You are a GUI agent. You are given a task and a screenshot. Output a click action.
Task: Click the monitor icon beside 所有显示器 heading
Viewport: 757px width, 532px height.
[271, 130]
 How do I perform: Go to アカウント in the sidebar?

#####

### Activity
Retype exactly the lines from the one containing "Task: Click the" through the last line of the records above, including both.

### Exercise output
Task: Click the monitor icon beside 所有显示器 heading
Viewport: 757px width, 532px height.
[271, 130]
 How do I perform: Go to アカウント in the sidebar?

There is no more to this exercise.